• La bataille de la montagne du tigre, de Tsui Hark (Chine, 2014)

Je like cet article sur les réseaux sociaux de l'internet!

Où ?

Au ciné-cité les Halles

Quand ?

Mardi soir, à 19h30

Avec qui ?

Seul

Et alors ?

Pendant deux heures et quart sur les deux heures vingt qu’il dure – autant dire pendant longtemps –, La bataille de la montagne du tigre ne présente aucun intérêt. Distribué dans les salles françaises sur le seul nom prestigieux de son réalisateur, le film a été produit par la Chine pour son marché intérieur, sur la base d’un opéra de propagande composé lors de la Révolution Culturelle. Célébrant l’héroïsme de l’« Armée de Libération Populaire », et sa supériorité sur celle du Kuomintang, « l’autre » Chine (aujourd’hui retranchée à Taïwan), cet opéra se voit ici adapté une fois de plus au cinéma, avec les grands moyens et les gros sabots propres aux films de matraquage nationaliste et guerrier, quelle que soit leur provenance. Le manichéisme et la médiocrité des poncifs ne connaissent pas de frontières… De sorte que si vous avez déjà vu ne serait-ce qu’un film exaltant l’armée américaine durant la Seconde Guerre Mondiale (je prends les USA comme exemple car ils ont été le plus gros fournisseur de telles productions), vous avez pour ainsi dire déjà vu La bataille de la montagne du tigre – aux images de synthèse malhabiles et au jeu douteux des comédiens près (le cinéma de divertissement chinois n’a jamais été très regardant sur ces deux aspects).
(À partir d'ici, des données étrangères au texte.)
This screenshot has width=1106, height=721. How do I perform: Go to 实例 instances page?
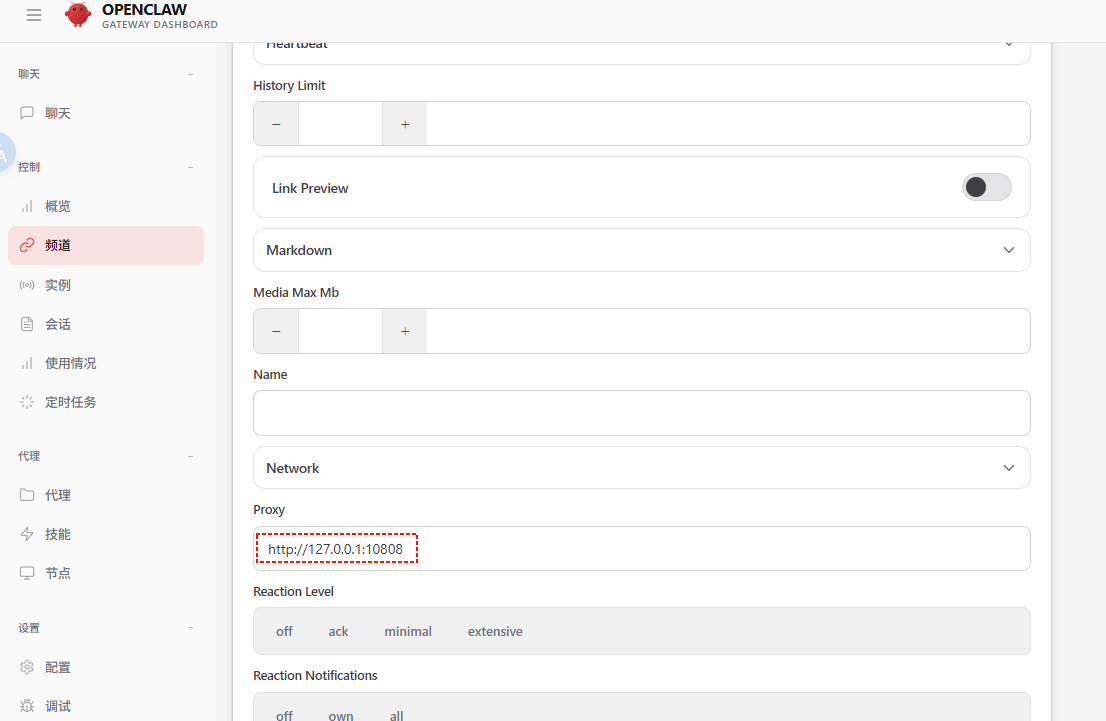pyautogui.click(x=58, y=285)
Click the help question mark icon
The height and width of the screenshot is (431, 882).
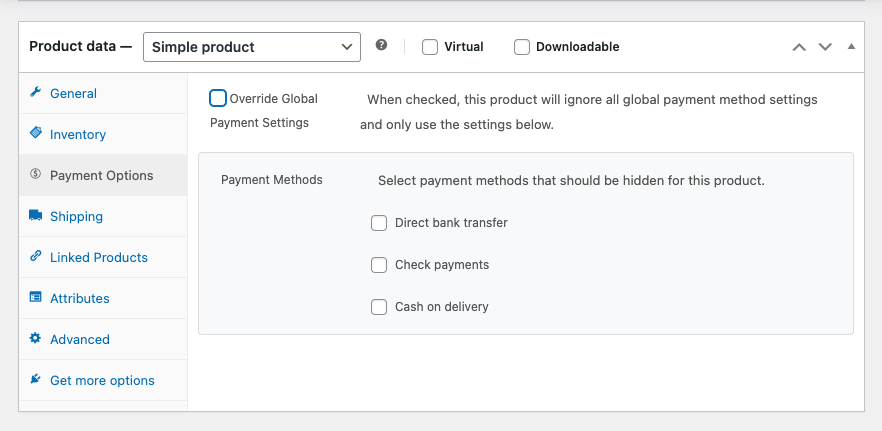pyautogui.click(x=381, y=46)
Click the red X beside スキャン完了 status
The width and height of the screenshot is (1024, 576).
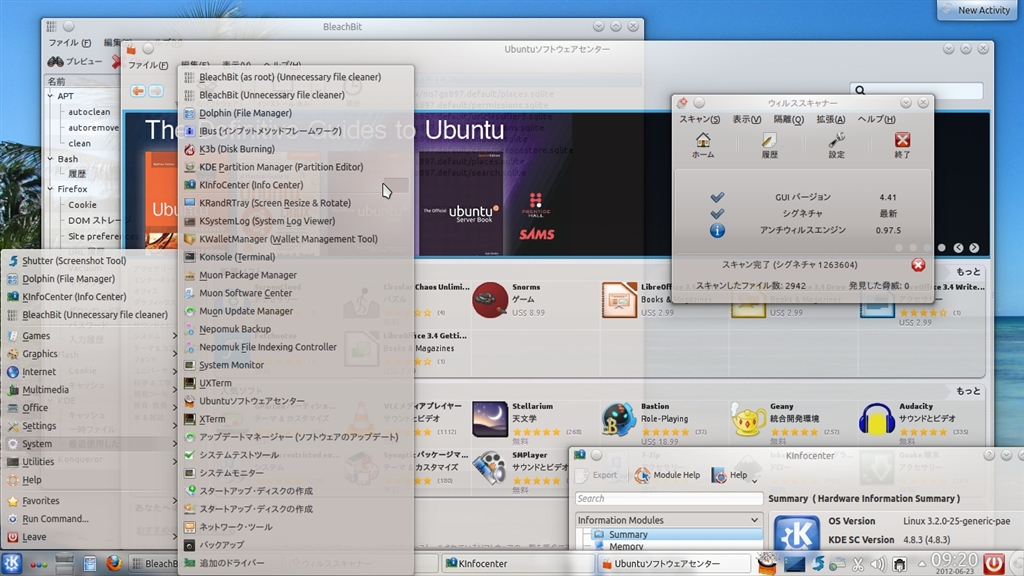[x=918, y=265]
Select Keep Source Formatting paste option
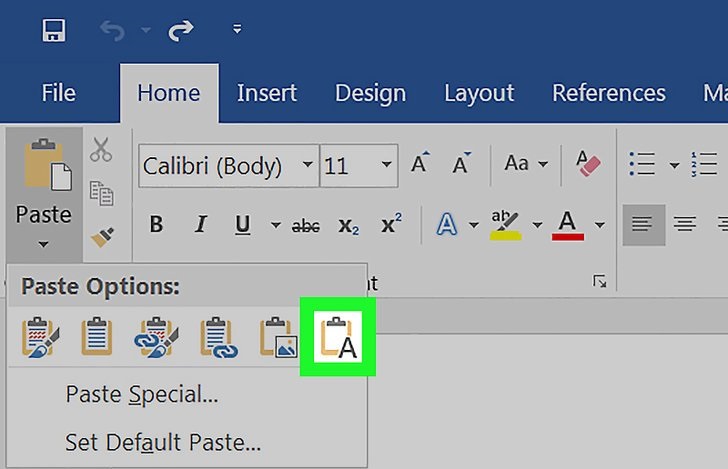 coord(40,338)
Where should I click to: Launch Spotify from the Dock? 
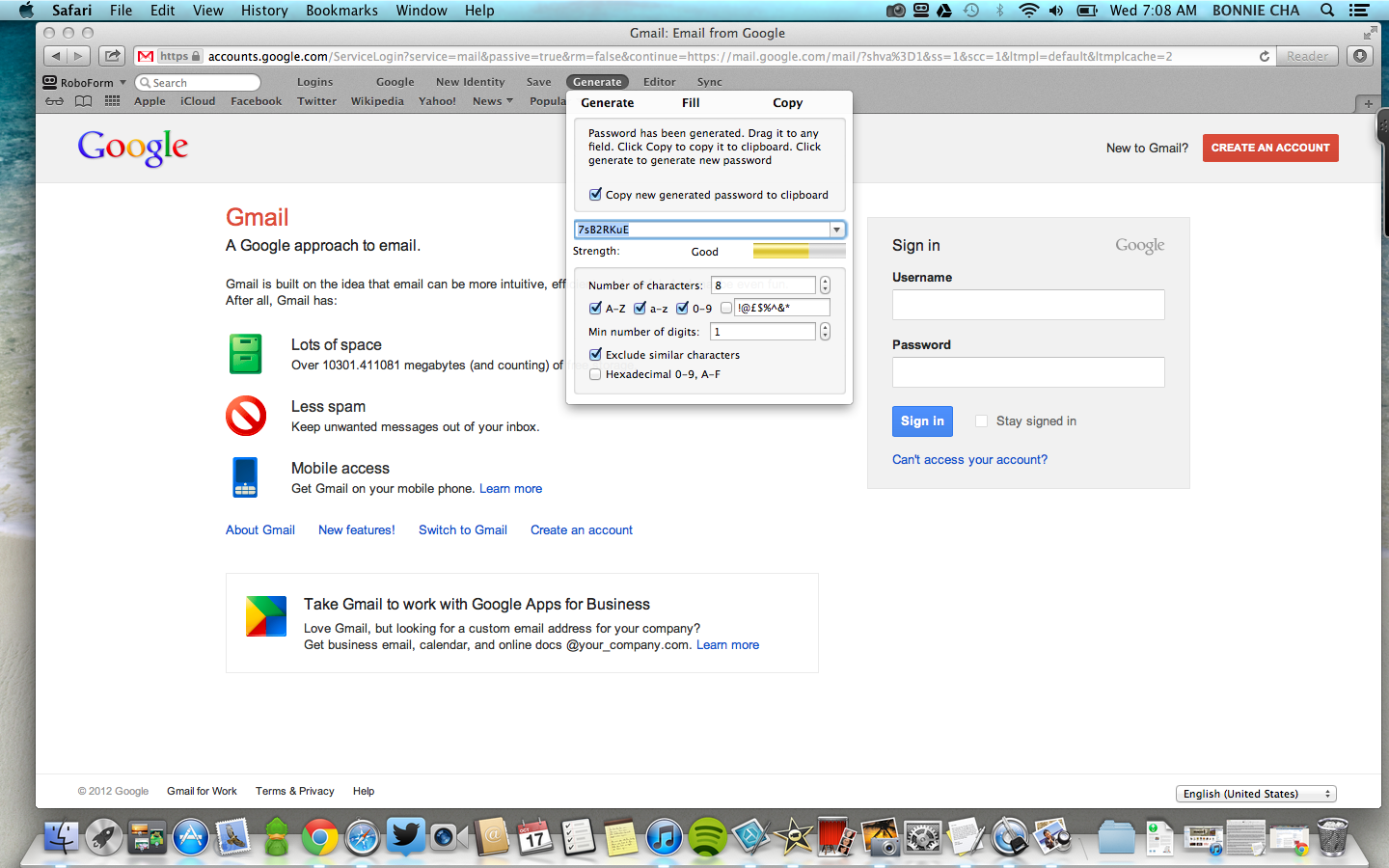click(707, 836)
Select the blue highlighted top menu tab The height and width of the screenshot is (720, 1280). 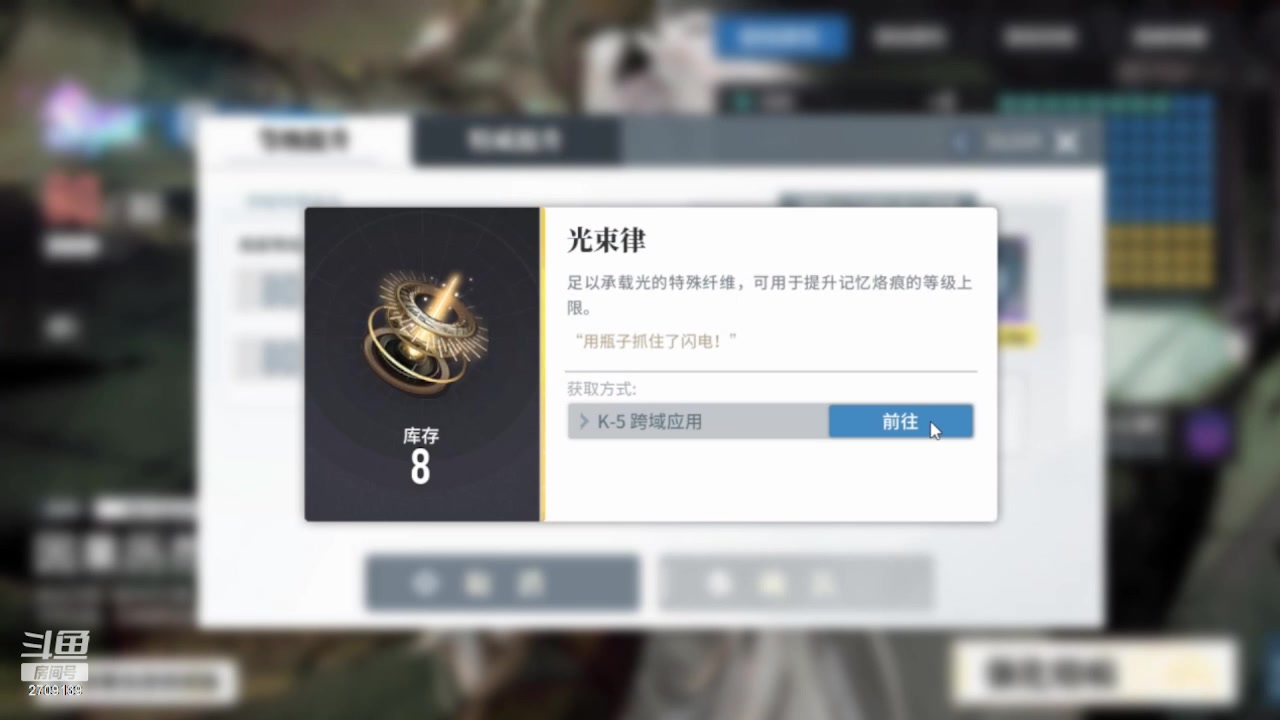point(781,37)
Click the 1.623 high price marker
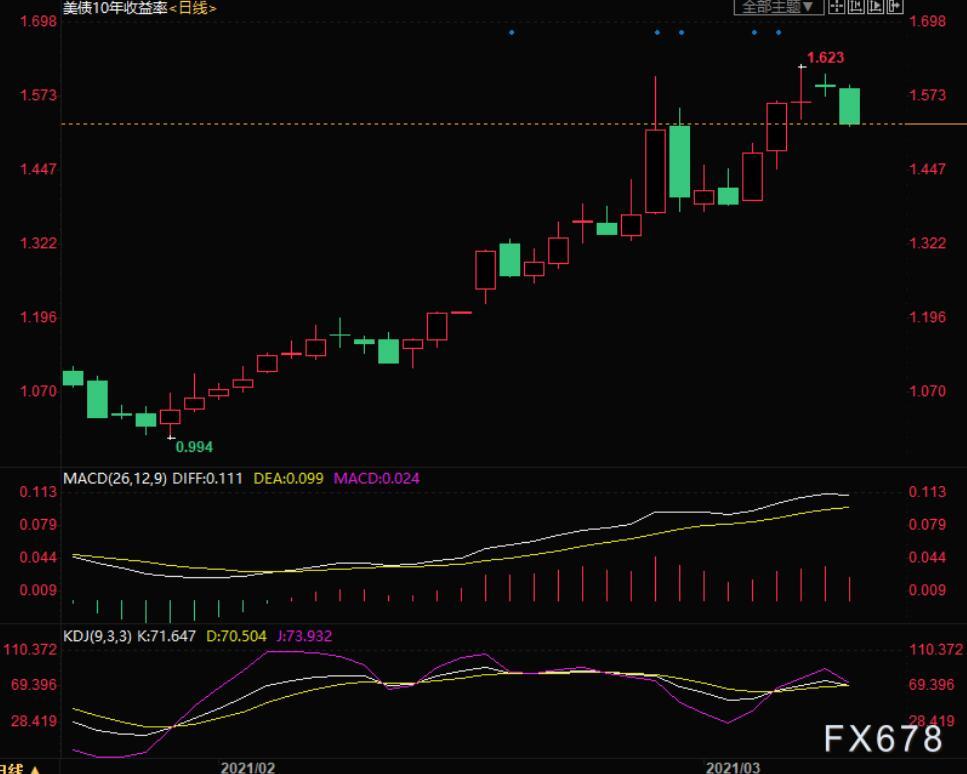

Comme John Ford, Howard Hawks et tant d’autres dans les années 1940, Tsui Hark sert de caution à cette entreprise d’édification en force des masses, où les vertus et talents des gentils n’ont d’égal que le soin maniaque, visant la jubilation du public comme à Guignol, mis à décimer les rangs ennemis quasiment un par un – la durée marathon du film vient en partie de cette détermination à nous montrer chaque impact éliminant un méchant. Le grimage caricatural de ces derniers, qui leur donne une allure à moitié bestiale et qui permet aux acteurs (dont Tony Leung Ka Fai) de s’en donner à cœur-joie, est presque à sauver ; presque, car la finalité idéologique et non pas ludique du geste – accentuer le contraste entre les méchants monstrueux et les gentils parfaits sous tous rapports – reste sans cesse trop évidente pour être ignorée. Pendant deux heures et quart Tsui Hark n’est qu’un simple exécutant, dont le rôle se limite à être le garant de l’efficacité du divertissement et de la limpidité de « l’instruction ». Il fait son boulot d’agent de la propagande, comme Zhang Yimou sur Hero ou le récent Coming home, glissant çà et là un plan singulier, tissant son habituel découpage parfait, mais toujours au service d’une œuvre sans intérêt.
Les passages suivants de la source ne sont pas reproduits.